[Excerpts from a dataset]
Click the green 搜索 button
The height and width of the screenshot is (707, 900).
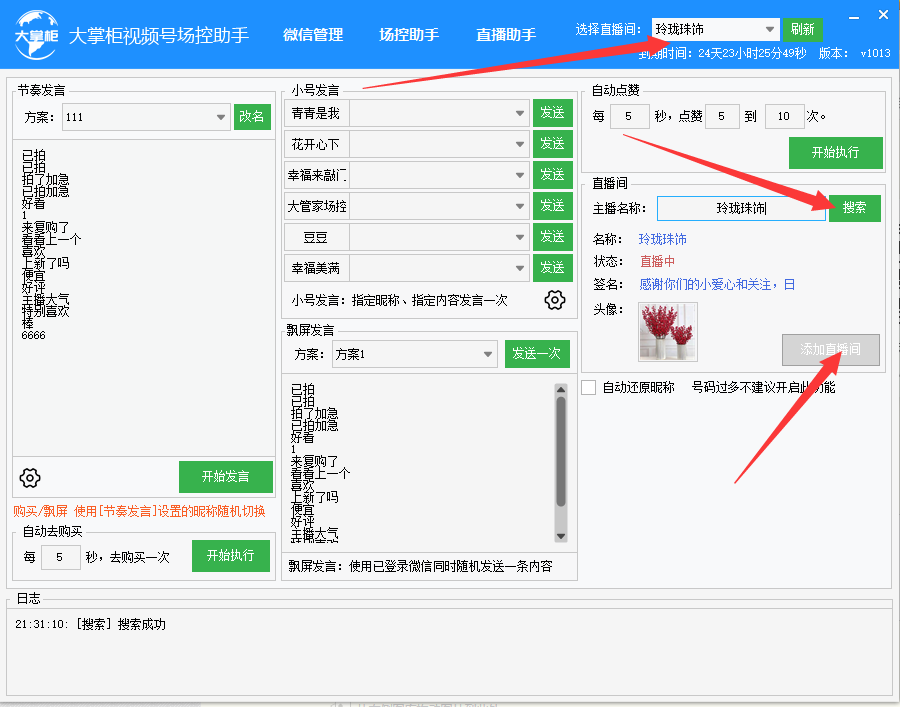pyautogui.click(x=854, y=208)
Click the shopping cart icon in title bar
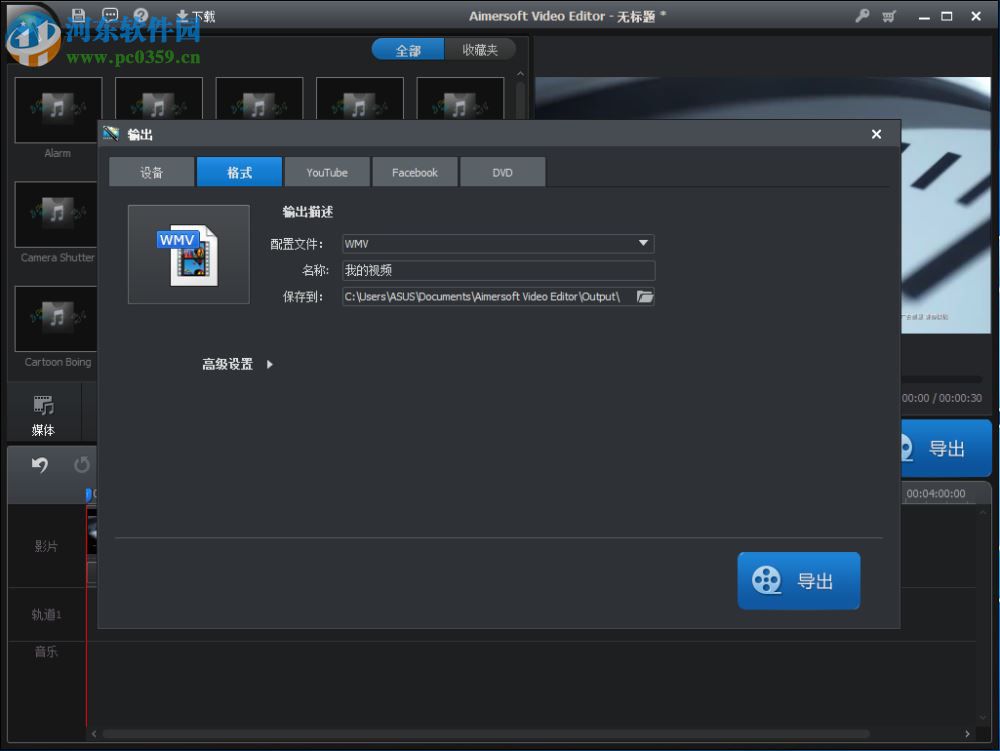This screenshot has width=1000, height=751. coord(888,16)
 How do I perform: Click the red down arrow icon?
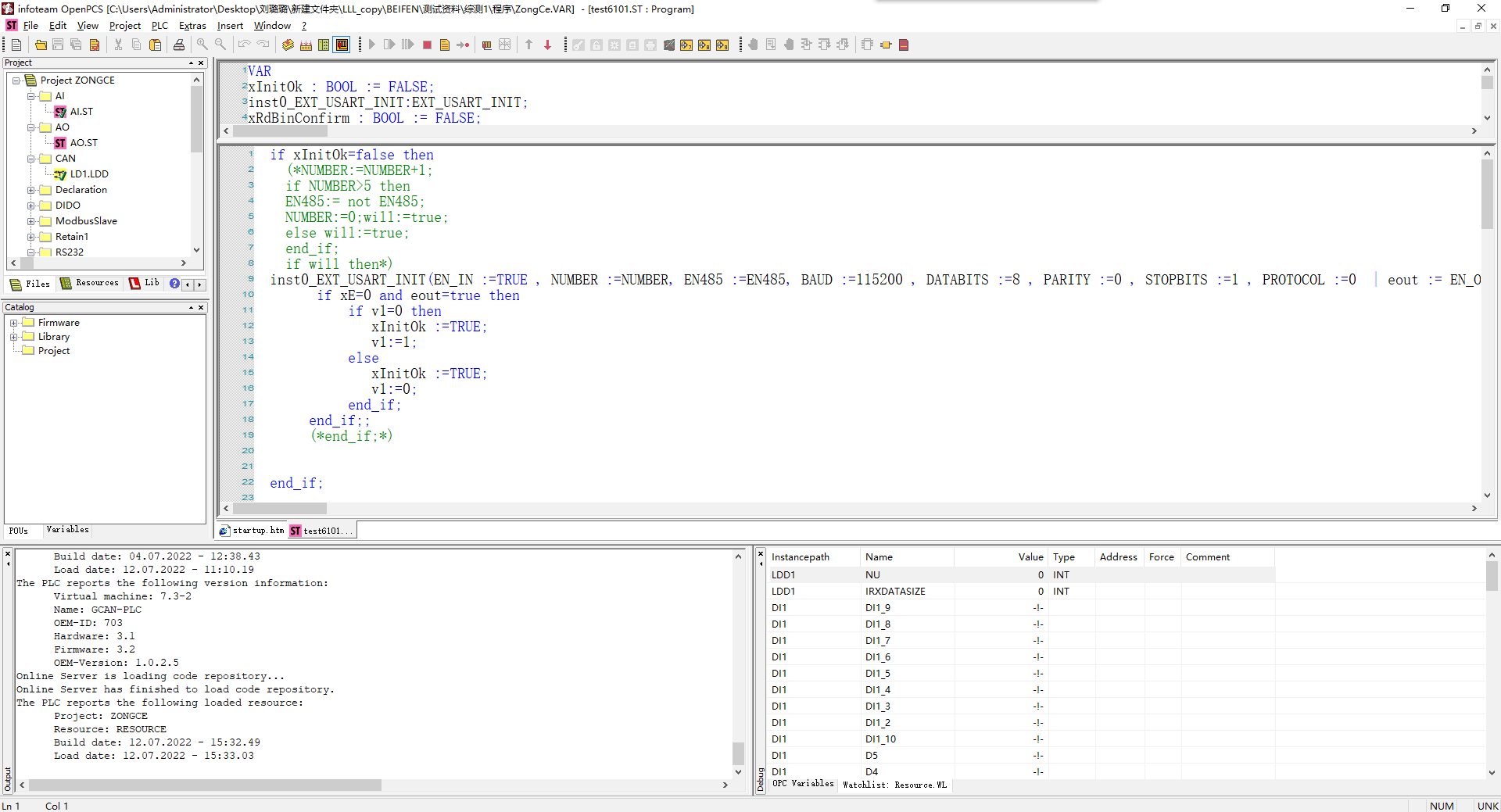[547, 45]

What you will do:
Output the data verbatim, images excluded.

Solution below:
Click the green 搜索 button
The height and width of the screenshot is (707, 900).
pyautogui.click(x=854, y=208)
Click the shopping cart icon in title bar
This screenshot has width=1000, height=751. coord(888,16)
 How do I perform: Click the red down arrow icon?
[547, 45]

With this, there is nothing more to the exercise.